Vancouver-Nanaimo foot passenger ferry service delayed at least another year

Times Colonist


The loss of an investor will delay a Vancouver Island-Lower Mainland foot-passenger ferry service for at least another year.

Island Ferry Service, which once again hoped this would be the year they would start service between Nanaimo and Vancouver, has announced they will not be in service until 2020 at the earliest.

One of two Island Ferries vessels being built in Singapore. Photo by Island Ferries

“We won’t be running this summer, that’s for darn sure,” said director of operations Dave Marshall. “The ships wouldn’t be here in time anyway, and we need to work on the terminals, and none of that will happen until we have financing in place.”
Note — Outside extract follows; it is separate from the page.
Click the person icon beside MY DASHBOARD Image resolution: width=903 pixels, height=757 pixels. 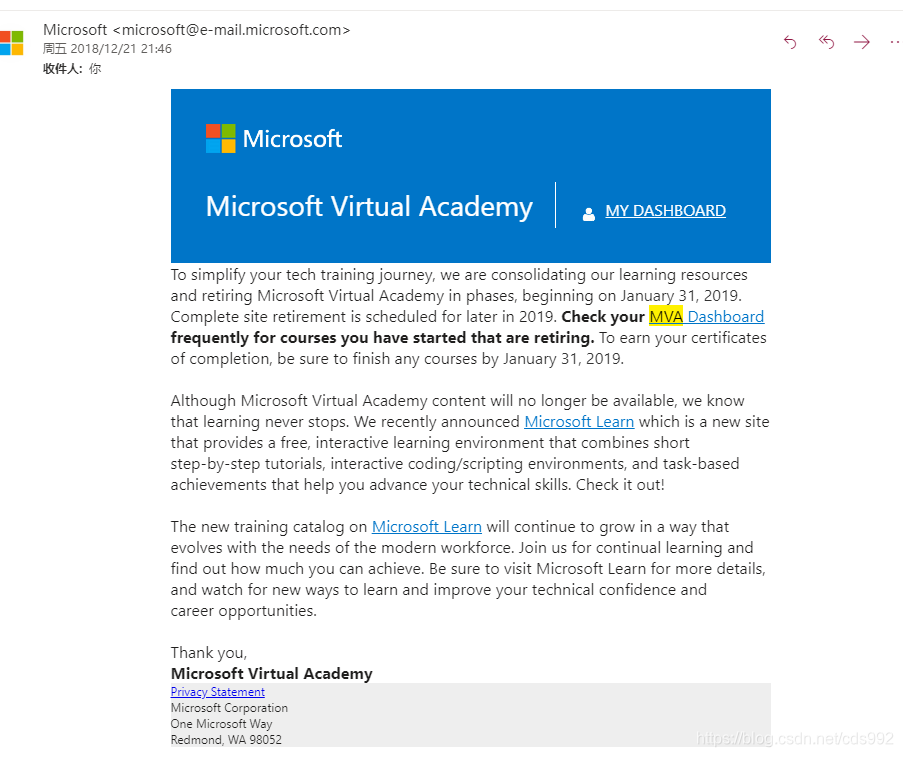click(x=589, y=214)
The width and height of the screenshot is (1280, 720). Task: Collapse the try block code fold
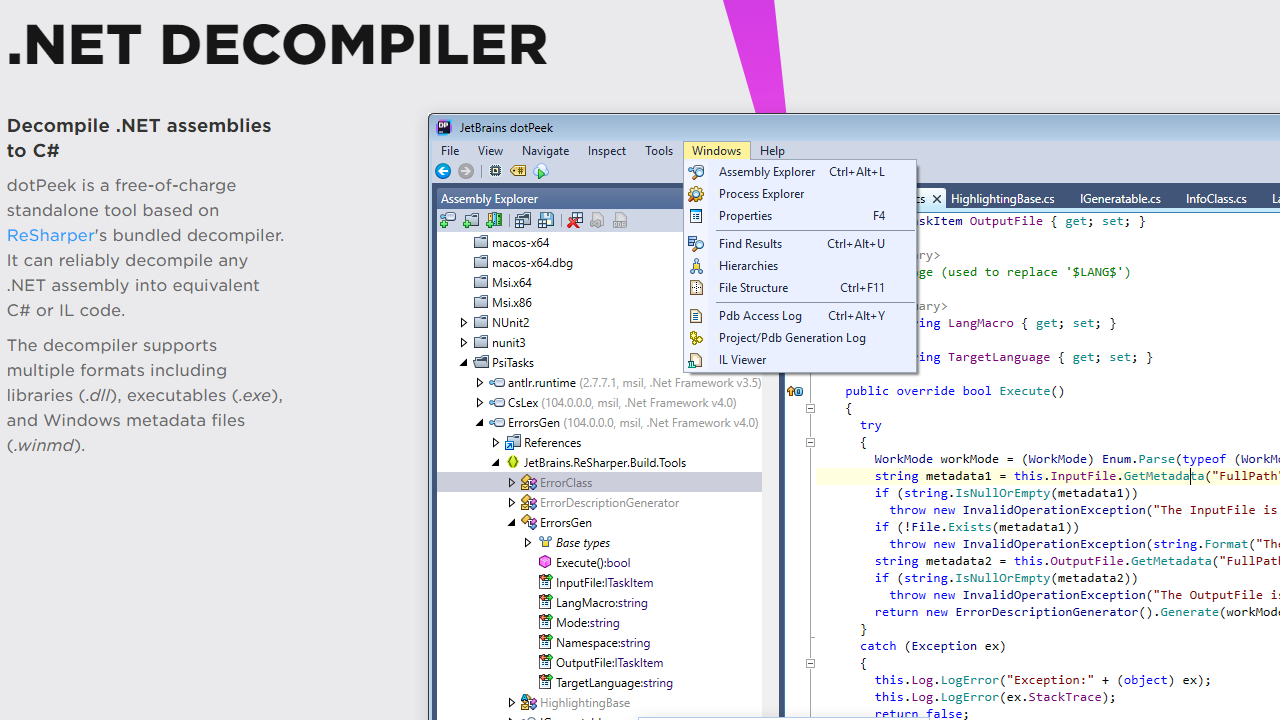click(810, 442)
If that sounds like a familiar refrain, it is. At least twice in the last five years, the company has said a final piece of financing would be necessary for their project to hit the seas. In 2014 and 2017, Marshall said passenger ferry service was imminent; it just needed more money.

This year the company said it lost an investor in early April, and they have yet to replace that pledge of money.

“Once again, we find ourselves looking for a piece of financing,” he said.

He said it is a “tough slog” to raise capital as they are a start-up and trying to break into a market where their biggest competitor is BC Ferries.

Marshall would not say how much money they are looking for, but he estimates they are 80 to 85 per cent toward their goal.

There are 32 seed investors and one major investor, who Marshall said confirmed participation in the project this spring. “We literally have all the pieces in place,” he said, noting they have come to financial terms and conditions with both the Port of Nanaimo and TransLink in Vancouver.

But the company still needs ships. They have planned to have two $20-million catamarans for the service, each able to carry as many as 450 passengers. They intend to travel with no more than 376 for comfort, and estimate getting from one terminal to the other in about 70 minutes.

Marshall said they have contracts in place with a shipyard for the vessels. “Damen [Shipyard in Singapore] builds them as stock vessels. They currently have four under construction and sell them as customers come along,” he said. The company has paid a $2.25 million deposit, he said.

The money the company is trying to raise is to cover taking delivery of the vessels, operating costs, terminal upgrade costs and reserves for maintenance and fuel among other things.

Marshall said he is confident 2020 is the year they start the service.

“We will be running next year,” he said. “I’ve already bet a fair amount of money on it. I’ve invested a fair amount of money in this and I’m happy with that investment.

“I wish it was paying out now, but I’m comfortable with where we are going to be.”